Explore the material ->
[a] Answer these questions using the essay about staying anchored through life's storms:
(i) How many pounds did the writer lose?
(ii) At what age did the writer's father pass away?
(iii) How many children did the writer's father raise with the writer's mother?
[b] From the essay about staying anchored through life's storms, reproduce word for word the passage starting with "They saw the woman who was" and going on through "own health stories.".

Page text ->
####

I Thought My Story Was About Health. I Was Wrong. By Dede Murff, MCHC
Finding Your Anchor: How Life's Storms Teach Us What Really Matters
For years, I thought my story was about health.
After all, that's what people saw.
They saw the woman who was diagnosed with rheumatoid arthritis and refused to accept that her future would be defined by pain, medication, and limitation. They saw the woman who lost 45 pounds, placed her autoimmune disease into remission, became a Master Certified Health Coach, and spent more than a decade helping other women rewrite their own health stories.
But recently, I realized something.
My story was never really about health.
It was about learning how to stay anchored when life didn't go according to plan.
My Father's Lesson
Long before I became a health coach, I was a daughter watching resilience modeled every day. My father, who recently passed away at the age of 95, had what would be considered very little by the world's standards. He lost his own father when he was young and had only a limited formal education. Yet he built a beautiful life with my mother, raised six children, owned the grocery store he had always dreamed of owning, and loved people with extraordinary generosity.
He never seemed to view life through a half-empty glass. In fact, if you asked me, my dad saw life as three-quarters full.
He taught me that success isn't measured by titles, money, or accomplishments. Success is measured by faith, family, perseverance, and the lives you impact along the way.
I didn't realize it then, but those lessons would become the anchors I would need later in life.
Storms I Never Anticipated
Over the years, I have faced storms I never anticipated: chronic illness, supporting my husband through a heart attack, raising five children-including four through foster care and international adoption-navigating grief, family challenges, disappointment, and seasons where the future felt uncertain.
Like many women, I spent years believing that if I just worked harder, prayed harder, learned more, or controlled more, life would eventually become predictable.

####

Stored records ->

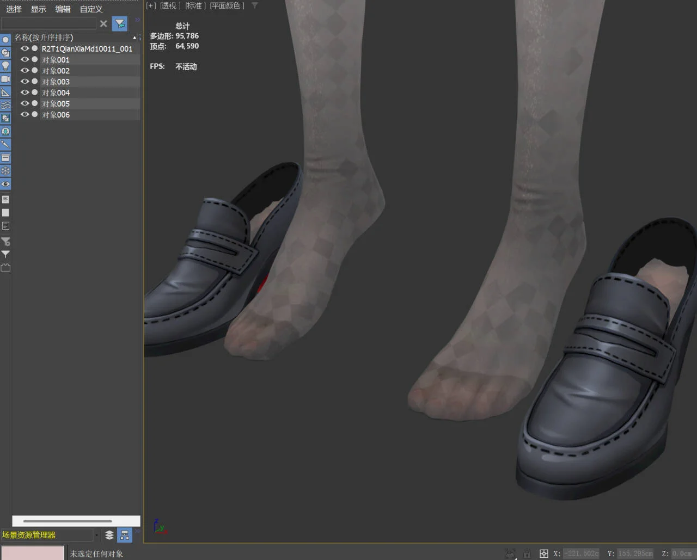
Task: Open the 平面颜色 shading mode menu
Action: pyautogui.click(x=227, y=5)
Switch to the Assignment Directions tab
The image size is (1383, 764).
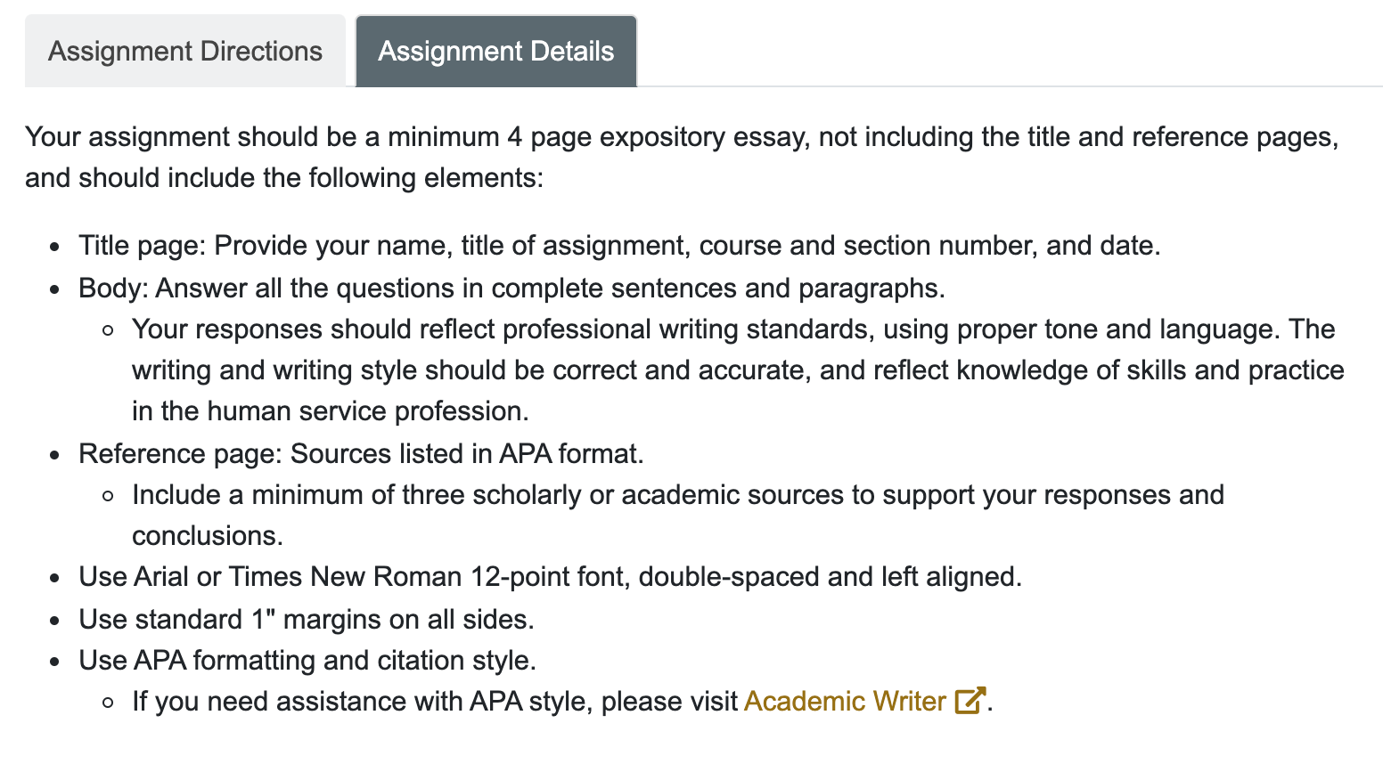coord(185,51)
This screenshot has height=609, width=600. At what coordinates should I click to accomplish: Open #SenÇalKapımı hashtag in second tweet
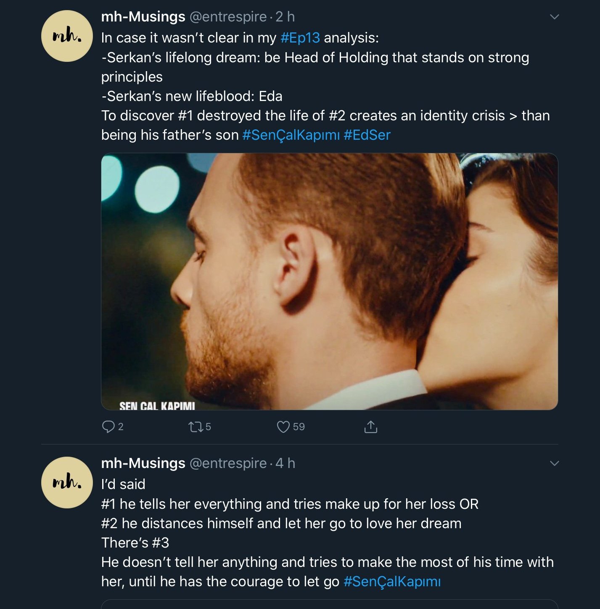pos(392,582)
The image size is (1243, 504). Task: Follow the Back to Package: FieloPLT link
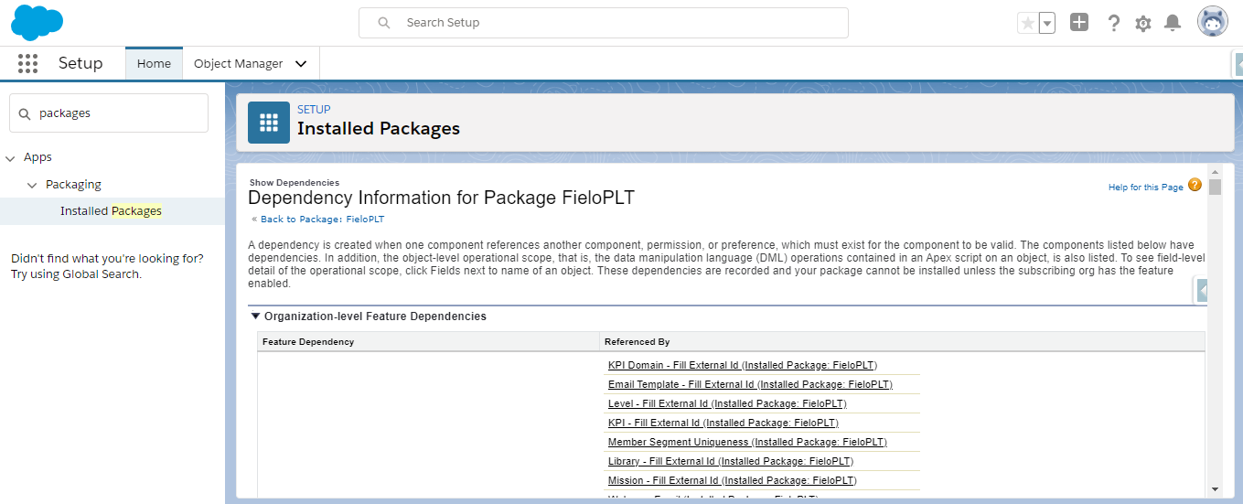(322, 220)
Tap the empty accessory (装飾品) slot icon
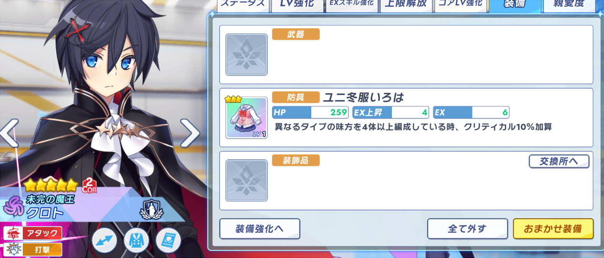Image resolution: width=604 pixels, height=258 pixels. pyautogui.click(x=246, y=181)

####

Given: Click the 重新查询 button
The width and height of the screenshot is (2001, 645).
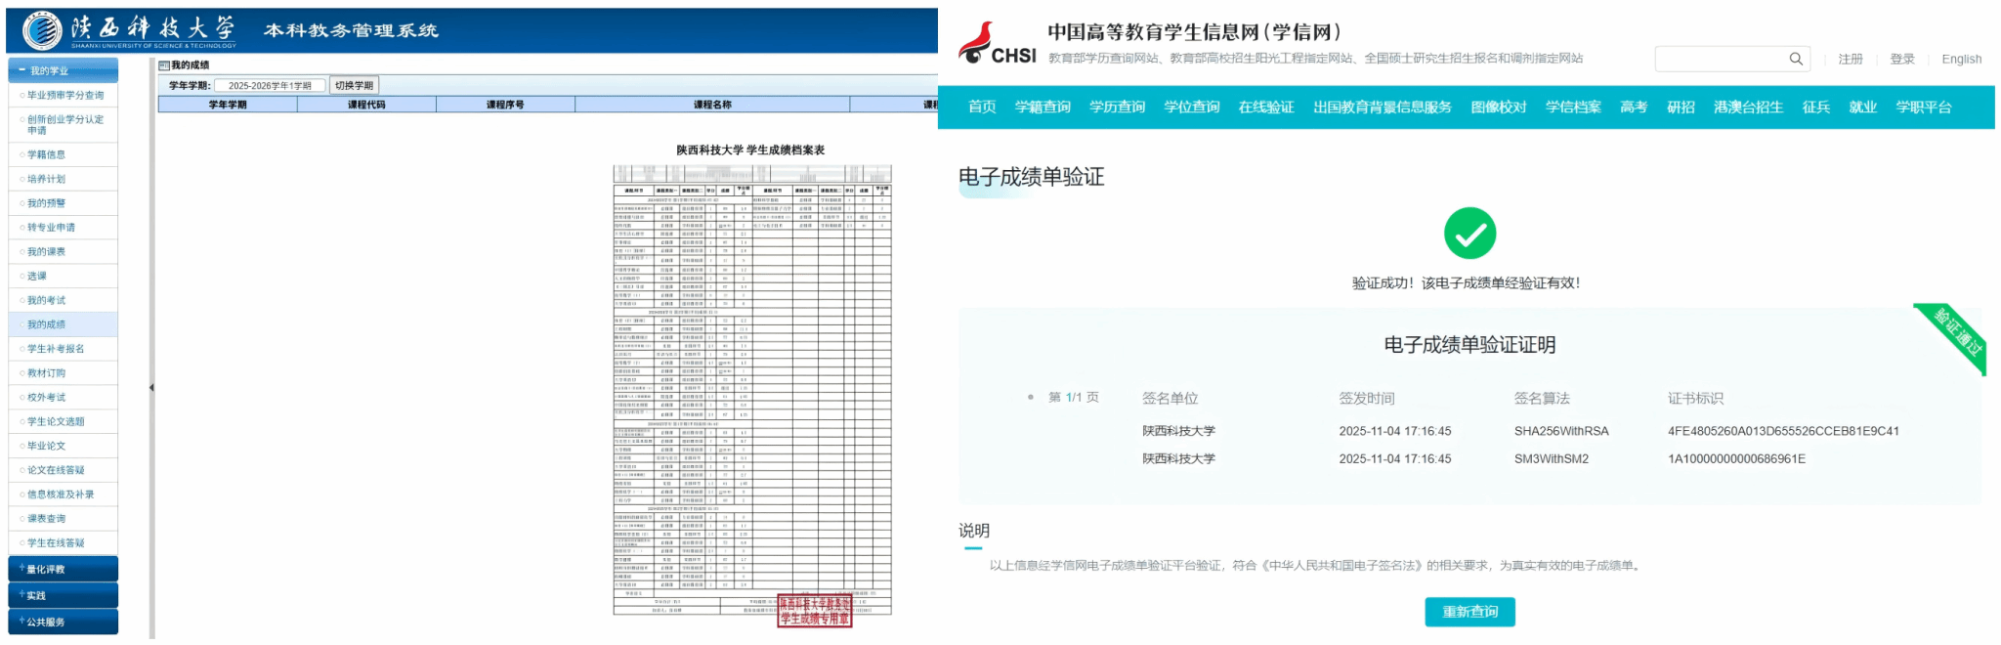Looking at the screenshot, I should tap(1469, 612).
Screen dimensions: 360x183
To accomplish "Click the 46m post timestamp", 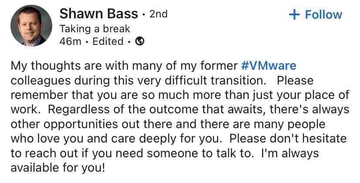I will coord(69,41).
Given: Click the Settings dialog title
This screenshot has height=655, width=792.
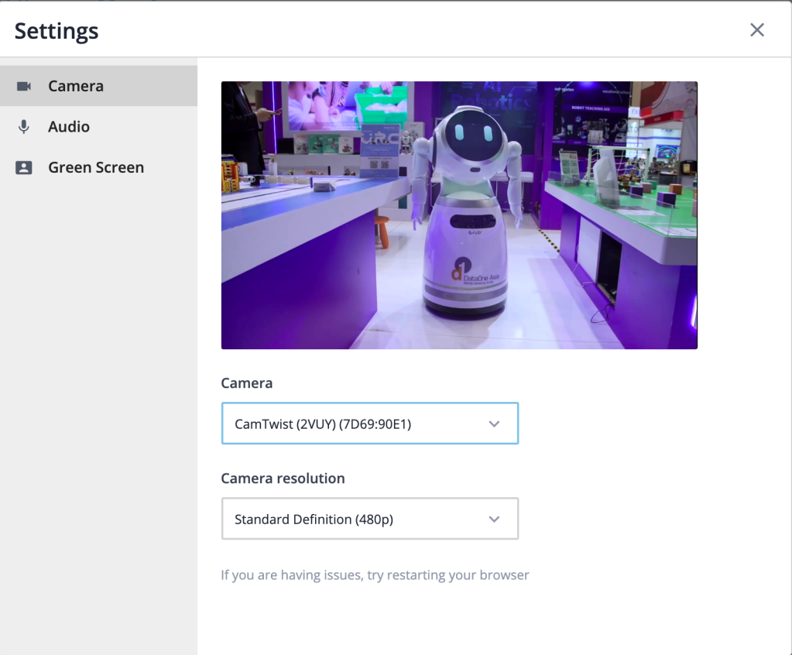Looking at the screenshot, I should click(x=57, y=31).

####

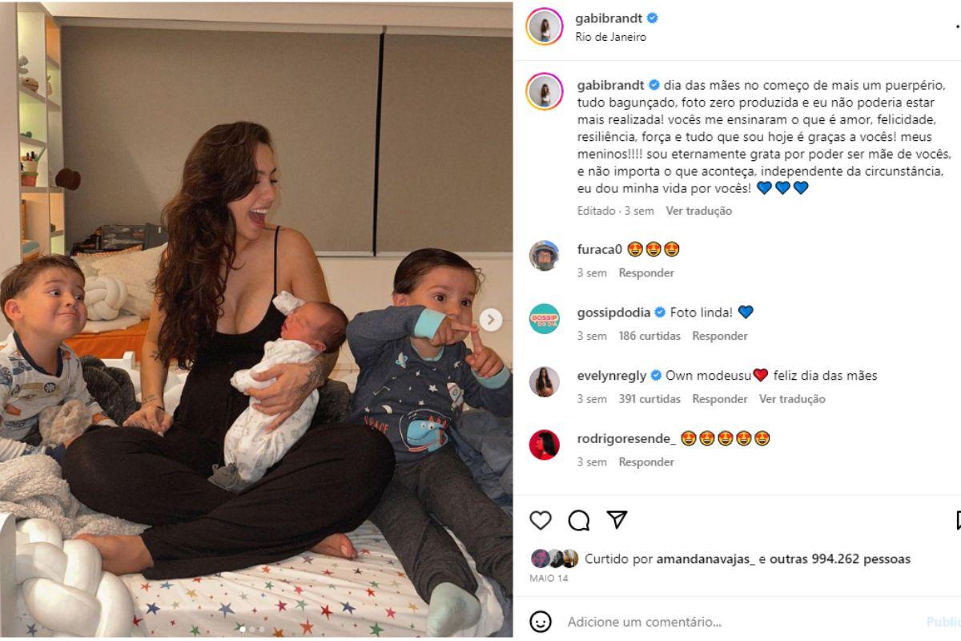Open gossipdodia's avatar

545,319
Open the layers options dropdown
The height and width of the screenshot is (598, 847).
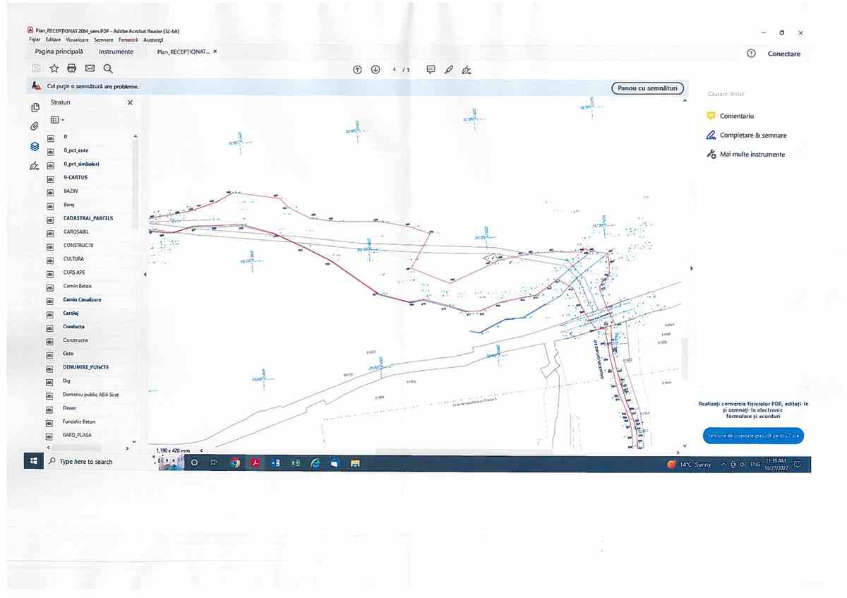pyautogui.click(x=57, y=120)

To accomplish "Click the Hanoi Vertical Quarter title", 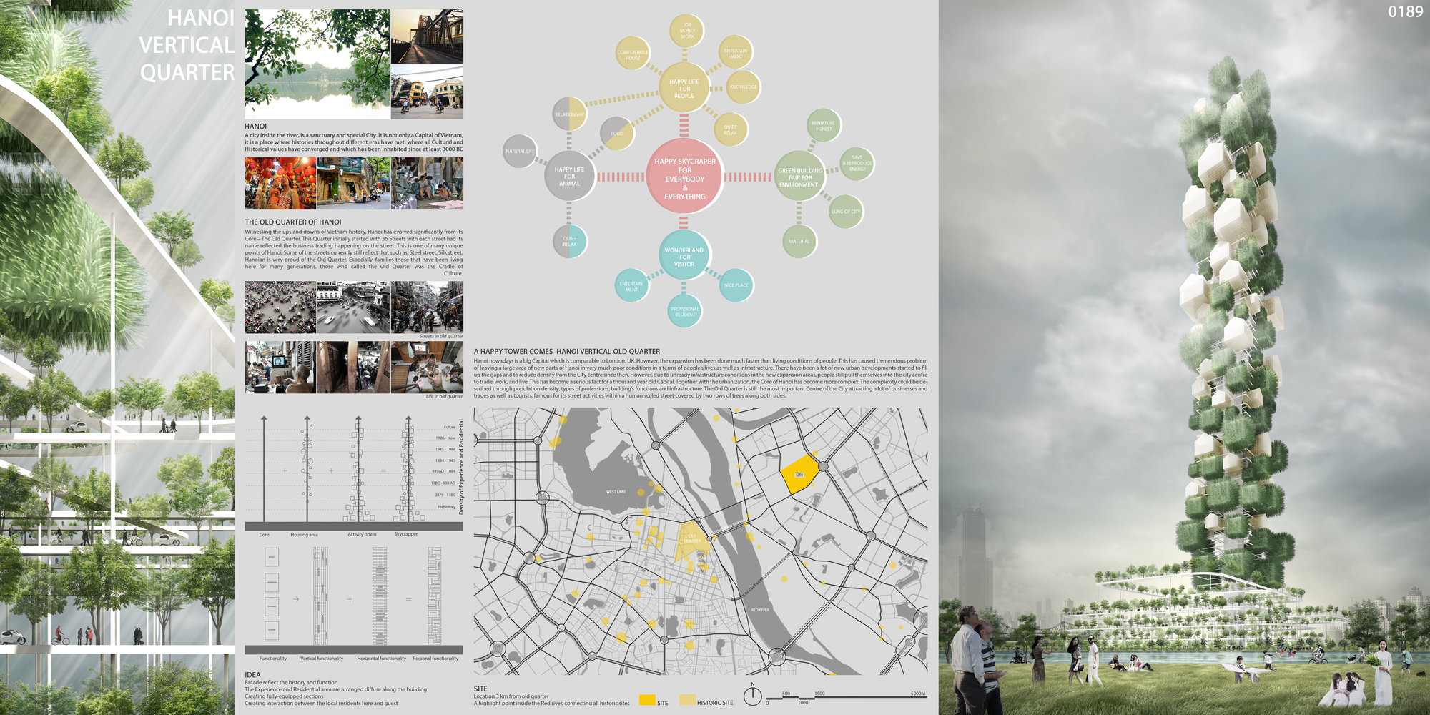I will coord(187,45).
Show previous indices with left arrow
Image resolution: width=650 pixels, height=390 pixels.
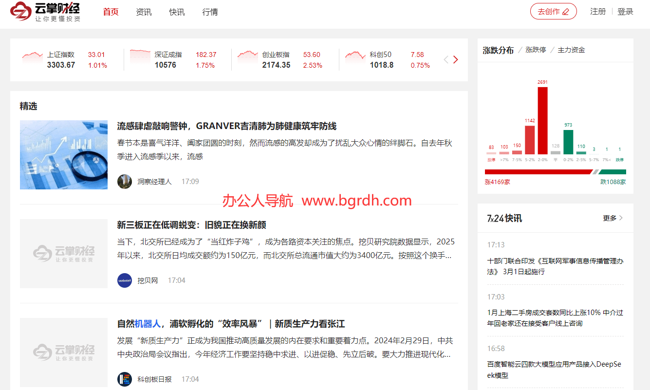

####

List of solutions ->
[a]
(i) 45 pounds
(ii) 95
(iii) Six

[b]
They saw the woman who was diagnosed with rheumatoid arthritis and refused to accept that her future would be defined by pain, medication, and limitation. They saw the woman who lost 45 pounds, placed her autoimmune disease into remission, became a Master Certified Health Coach, and spent more than a decade helping other women rewrite their own health stories.